Quick Fridge Pickled Jalapeño Peppers
Quick Fridge Pickled Jalapeño Peppers are crisp, spicy slices preserved in a tangy mixture of white vinegar, water, garlic, and oregano. The slicing of jalapeños allows the pickling liquid to infuse the peppers rapidly, making this an easy refrigerator pickle. The addition of optional sugar can moderate the heat, tailoring the flavor to your preference. These peppers retain their signature crunch and add a bright, acidic punch to sandwiches, tacos, or as a spicy condiment.
Ingredients
- 24 oz mason jar
- 2-3 cups jalapeño see below, sliced
- ¾ cup white vinegar
- ¾ cup water
- ½ TBSP salt sea salt
- 2 cloves garlic peeled + minced
- ½ tsp oregano dried
- sugar if less spicy peppers are desired, optional 1-2 tablespoons
Instructions
- Wash and dry a 24-32 oz capacity mason jar.

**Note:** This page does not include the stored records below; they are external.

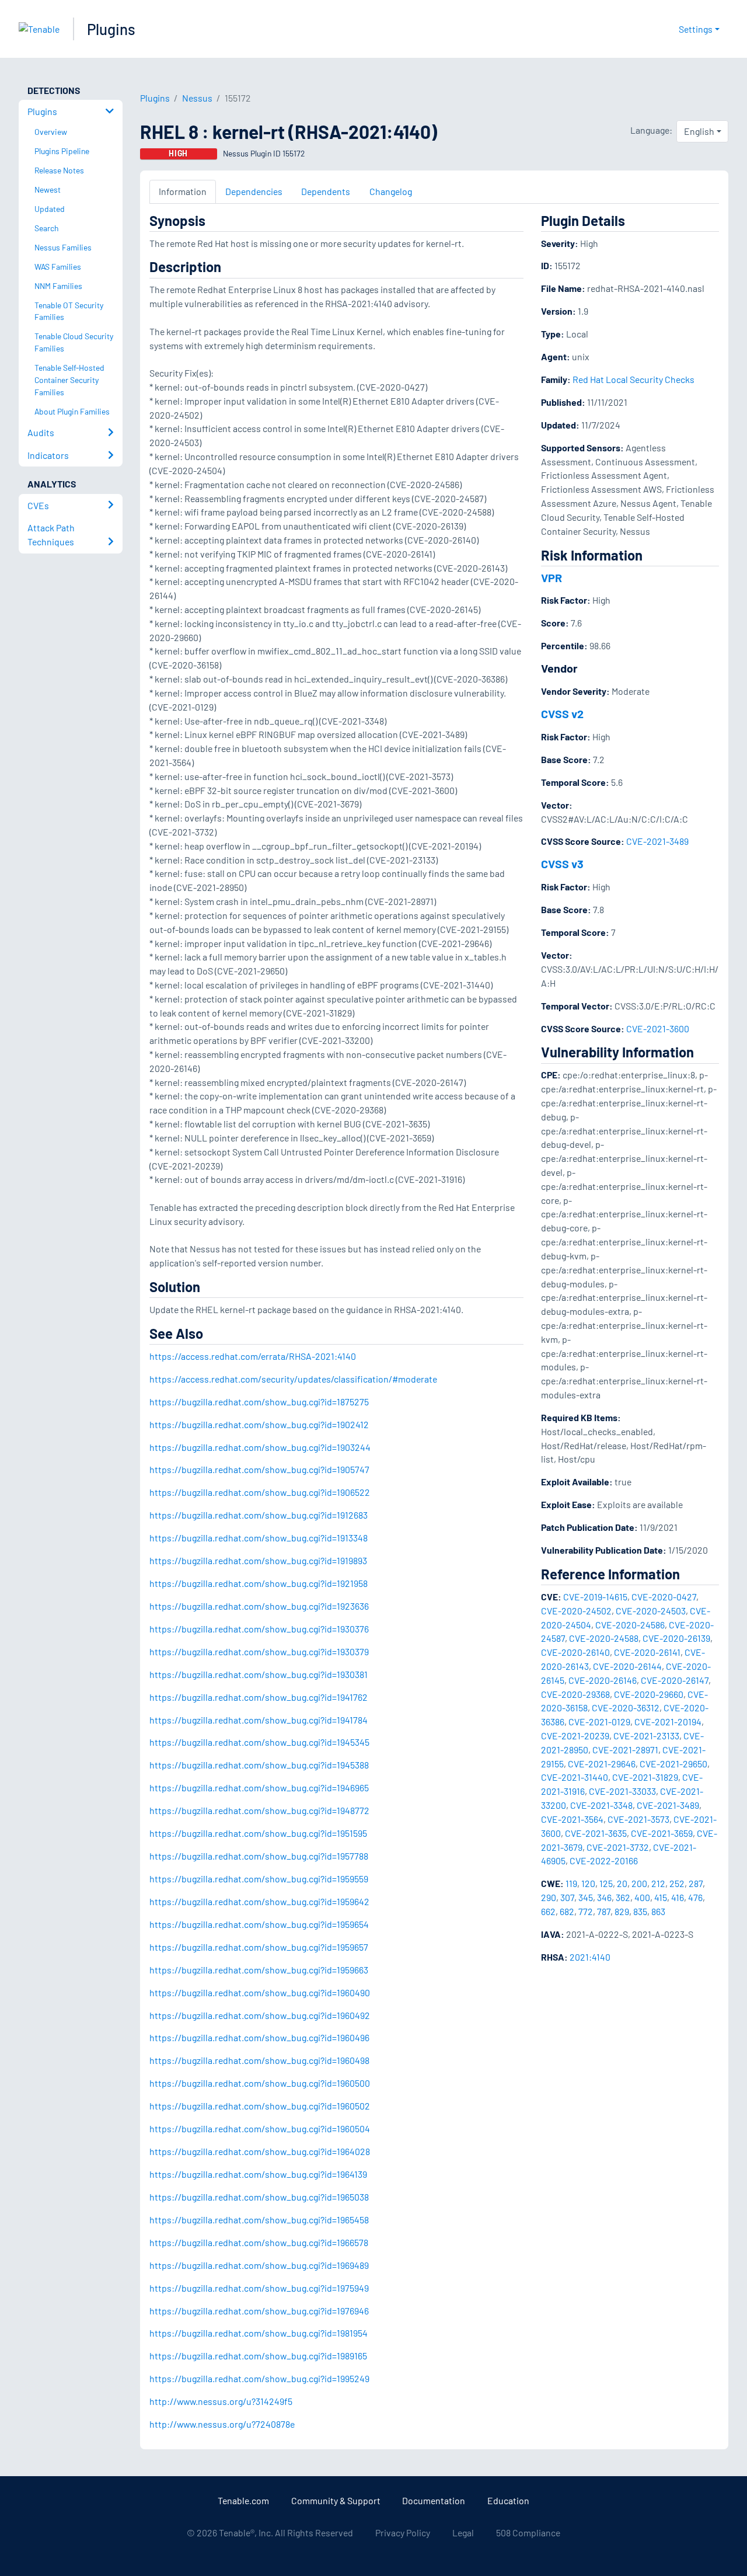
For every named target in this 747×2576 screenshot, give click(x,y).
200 (639, 1883)
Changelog (390, 191)
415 (660, 1897)
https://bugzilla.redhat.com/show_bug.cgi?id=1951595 (258, 1833)
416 (677, 1897)
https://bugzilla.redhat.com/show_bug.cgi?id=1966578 (258, 2242)
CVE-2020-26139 (676, 1638)
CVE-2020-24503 (651, 1610)
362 (623, 1897)
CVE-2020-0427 (663, 1596)
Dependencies (253, 191)
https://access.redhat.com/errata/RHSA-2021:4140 (252, 1356)
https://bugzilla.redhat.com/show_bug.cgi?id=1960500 (259, 2082)
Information (183, 191)
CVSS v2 (562, 713)
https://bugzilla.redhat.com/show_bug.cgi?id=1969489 (259, 2265)
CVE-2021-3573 (638, 1819)
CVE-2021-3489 (657, 841)
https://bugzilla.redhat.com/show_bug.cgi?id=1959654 (259, 1924)
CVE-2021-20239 (575, 1735)
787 (603, 1911)
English (699, 131)
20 (622, 1883)
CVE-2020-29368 (575, 1694)
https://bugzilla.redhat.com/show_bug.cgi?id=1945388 (259, 1764)
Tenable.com (243, 2500)
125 (606, 1883)
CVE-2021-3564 (572, 1819)
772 (585, 1911)
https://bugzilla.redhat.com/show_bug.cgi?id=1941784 (258, 1719)
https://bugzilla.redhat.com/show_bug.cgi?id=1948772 (259, 1810)
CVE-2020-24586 (630, 1624)
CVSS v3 (562, 864)
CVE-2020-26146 (602, 1680)
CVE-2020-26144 (627, 1666)
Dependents (325, 191)
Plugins (111, 29)
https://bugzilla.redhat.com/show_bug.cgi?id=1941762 (258, 1697)
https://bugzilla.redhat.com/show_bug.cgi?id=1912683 (258, 1514)
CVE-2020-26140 (575, 1652)
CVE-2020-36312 (625, 1707)
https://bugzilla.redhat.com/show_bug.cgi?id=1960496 (259, 2037)
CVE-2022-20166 (604, 1860)
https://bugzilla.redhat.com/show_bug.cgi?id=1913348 (258, 1537)
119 (571, 1883)
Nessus (197, 97)
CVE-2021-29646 (602, 1763)
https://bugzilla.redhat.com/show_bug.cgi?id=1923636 (259, 1605)
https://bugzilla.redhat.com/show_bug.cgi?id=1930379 (259, 1651)
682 (567, 1911)
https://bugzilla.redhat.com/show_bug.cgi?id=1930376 (259, 1628)
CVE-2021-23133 (646, 1735)
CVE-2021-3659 (662, 1833)
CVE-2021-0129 (599, 1721)
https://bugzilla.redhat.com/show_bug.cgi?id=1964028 (259, 2151)
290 (548, 1897)
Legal (463, 2532)
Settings (696, 28)
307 (567, 1897)
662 (548, 1911)
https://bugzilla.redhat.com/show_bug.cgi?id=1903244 (260, 1447)
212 (658, 1883)
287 (696, 1883)
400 (642, 1897)
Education (508, 2500)
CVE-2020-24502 (576, 1610)
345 (585, 1897)
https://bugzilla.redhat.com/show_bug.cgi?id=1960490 (259, 1992)
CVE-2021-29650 (673, 1763)
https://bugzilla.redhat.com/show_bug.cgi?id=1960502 (259, 2105)
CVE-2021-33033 (622, 1791)
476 (695, 1897)
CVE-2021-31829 (645, 1777)
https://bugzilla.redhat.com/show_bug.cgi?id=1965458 (259, 2219)
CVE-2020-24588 (603, 1638)
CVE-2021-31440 (574, 1777)
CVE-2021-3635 (596, 1833)
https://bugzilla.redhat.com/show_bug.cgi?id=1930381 (258, 1674)
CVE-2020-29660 (648, 1694)
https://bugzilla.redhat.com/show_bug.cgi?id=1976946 (259, 2310)
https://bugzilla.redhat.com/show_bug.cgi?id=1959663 (258, 1969)
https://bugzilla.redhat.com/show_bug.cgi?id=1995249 (259, 2378)
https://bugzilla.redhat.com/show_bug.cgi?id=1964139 (258, 2174)
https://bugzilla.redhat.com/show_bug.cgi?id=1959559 (258, 1878)
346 (604, 1897)
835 (640, 1911)
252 (677, 1883)
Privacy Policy (402, 2532)
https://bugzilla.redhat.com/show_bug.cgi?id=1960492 (259, 2015)
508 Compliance (528, 2532)
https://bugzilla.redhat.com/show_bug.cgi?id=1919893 (258, 1560)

- Slice your peppers into discs, discarding the stem.
- Bring water and vinegar to a boil in a medium saucepan.
- Add peppers, sea salt, garlic, oregano, and sugar.
- Skip the sugar if you want supremely spicy jalapeños.
- Reduce heat to lowest setting and simmer for about a minute before removing from heat.
- Allow to cool (approx. 10 minutes or so) then pour into your mason jar.
- Slap on the lid and pop in the fridge. That's it!
Notes
- Use about 2 to 3 cups of thinly sliced jalapeño rounds for best jar filling and pickling coverage.
- Omit sugar entirely for a spicier result or substitute with honey for a paleo-friendly sweetener option.
- Allow the brine to cool slightly before adding to the jar to preserve crisp texture.
- Keep the sealed jar refrigerated and use within a few weeks for optimal flavor and freshness.
Nutrition Information
Nutrition Facts
Serving: 12 servings
Amount Per Serving
Calories 10
% Daily Value*
| Calories | 10kcal | 1% |
| Carbohydrates | 1g | 0% |
| Sodium | 292mg | 12% |
| Potassium | 55mg | 1% |
| Vitamin A | 245IU | 5% |
| Vitamin C | 26.8mg | 30% |
| Calcium | 5mg | 1% |
| Iron | 0.1mg | 1% |
* Percent Daily Values are based on a 2,000 calorie diet.